Hayden’s journalism career began at Newsweek magazine in New York, where he was an American Association for the Advancement of Science Mass Media fellow in 1997. In 2000, he moved to US News & World Report in Washington, DC, where he covered science, the environment, medicine, culture and breaking news as a senior writer. Since 2005, Hayden has been a freelance journalist. His cover stories have appeared in publications including Wired, Smithsonian, National Geographic, Washington Post Book World and many others. He has reported from South America, Europe, and Asia; and North America from New Orleans to the Canadian Arctic.
Hayden is coauthor of two books. He wrote the 2007 national bestseller On Call in Hell, about battlefield medicine in Iraq, with Navy doctor Richard Jadick. In 2008 he collaborated on the critically acclaimed Sex and War, about the biological evolution and cultural development of warfare through human history, with Malcolm Potts of the University of California, Berkeley. He was the lead writer on the 2010 9th revision of the iconic National Geographic Atlas of the World.

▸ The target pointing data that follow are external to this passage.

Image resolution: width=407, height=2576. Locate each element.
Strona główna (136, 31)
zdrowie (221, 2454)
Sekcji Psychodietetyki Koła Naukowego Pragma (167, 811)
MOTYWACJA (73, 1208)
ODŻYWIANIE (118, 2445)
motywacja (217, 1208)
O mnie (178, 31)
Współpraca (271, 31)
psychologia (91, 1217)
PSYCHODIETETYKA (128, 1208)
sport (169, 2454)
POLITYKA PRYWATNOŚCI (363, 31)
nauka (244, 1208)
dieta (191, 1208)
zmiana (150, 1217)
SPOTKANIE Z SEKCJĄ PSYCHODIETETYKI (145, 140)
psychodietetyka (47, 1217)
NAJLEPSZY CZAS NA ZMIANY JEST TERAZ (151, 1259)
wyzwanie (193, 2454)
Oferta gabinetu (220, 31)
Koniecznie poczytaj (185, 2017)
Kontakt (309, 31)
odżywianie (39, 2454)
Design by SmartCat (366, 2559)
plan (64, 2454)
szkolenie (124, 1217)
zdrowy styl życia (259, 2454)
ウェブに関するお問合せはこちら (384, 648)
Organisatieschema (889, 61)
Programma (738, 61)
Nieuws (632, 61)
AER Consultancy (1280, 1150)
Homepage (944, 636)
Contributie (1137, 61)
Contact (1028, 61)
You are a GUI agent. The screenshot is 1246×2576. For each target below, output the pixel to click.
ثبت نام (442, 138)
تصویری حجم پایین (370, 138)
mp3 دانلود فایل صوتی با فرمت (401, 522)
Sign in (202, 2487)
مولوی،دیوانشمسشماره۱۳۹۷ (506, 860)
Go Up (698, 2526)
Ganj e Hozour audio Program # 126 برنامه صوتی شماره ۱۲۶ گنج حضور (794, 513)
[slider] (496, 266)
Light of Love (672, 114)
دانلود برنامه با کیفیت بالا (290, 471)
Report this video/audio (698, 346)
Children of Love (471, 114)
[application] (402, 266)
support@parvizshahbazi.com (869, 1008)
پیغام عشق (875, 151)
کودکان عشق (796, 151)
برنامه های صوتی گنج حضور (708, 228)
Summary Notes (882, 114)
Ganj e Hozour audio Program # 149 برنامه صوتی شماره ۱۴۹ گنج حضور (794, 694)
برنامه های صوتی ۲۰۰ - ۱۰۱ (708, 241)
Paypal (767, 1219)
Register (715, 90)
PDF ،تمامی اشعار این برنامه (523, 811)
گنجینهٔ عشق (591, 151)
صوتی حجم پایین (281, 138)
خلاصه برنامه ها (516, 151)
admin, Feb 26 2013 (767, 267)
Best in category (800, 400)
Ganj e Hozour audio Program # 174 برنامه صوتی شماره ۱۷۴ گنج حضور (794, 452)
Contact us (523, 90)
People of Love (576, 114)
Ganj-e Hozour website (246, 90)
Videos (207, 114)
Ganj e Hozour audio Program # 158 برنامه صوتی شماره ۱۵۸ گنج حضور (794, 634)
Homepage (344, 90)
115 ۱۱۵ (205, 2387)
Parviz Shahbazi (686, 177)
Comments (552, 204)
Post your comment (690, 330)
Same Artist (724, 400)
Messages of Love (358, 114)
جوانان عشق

And he was coeditor of and a contributor to The Science Writers' Handbook: Everything You Need to Know to Pitch, Publish and Prosper in the Digital Age, published in 2013.
In 2005, Hayden taught science writing in The Writing Workshops at Johns Hopkins University in Baltimore with his wife and fellow science journalist, Erika Check Hayden. He was a founding faculty member in the annual Banff Centre Science Communications workshop, where he taught from 2006 until 2010, and was involved as a speaker and trainer with the Leopold Leadership Program for environmental scientists from 2000 to 2013.
Hayden graduated from his hometown school, the University of Saskatchewan, with a Bachelor of Science in Agriculture (honours) degree in applied microbiology and food science, and received an MS degree in marine biology from the University of Southern California. He completed five years of doctoral study in biological oceanography at USC, before leaving science for journalism with A.B.D. status. He spent more than nine months at sea cumulatively over five years, conducting oceanographic research from Southern California to San Francisco Bay, and from Antarctica to Easter Island.
In 2015, Hayden helped launch a new graduate degree program in Stanford's School of Earth, Energy & Environmental Sciences. The Master of Arts in Earth Systems, Environmental Communication degree is focussed on the study and practice of effective, engaging, accurate communication of complex environmental and Earth systems information to nonspecialist audiences.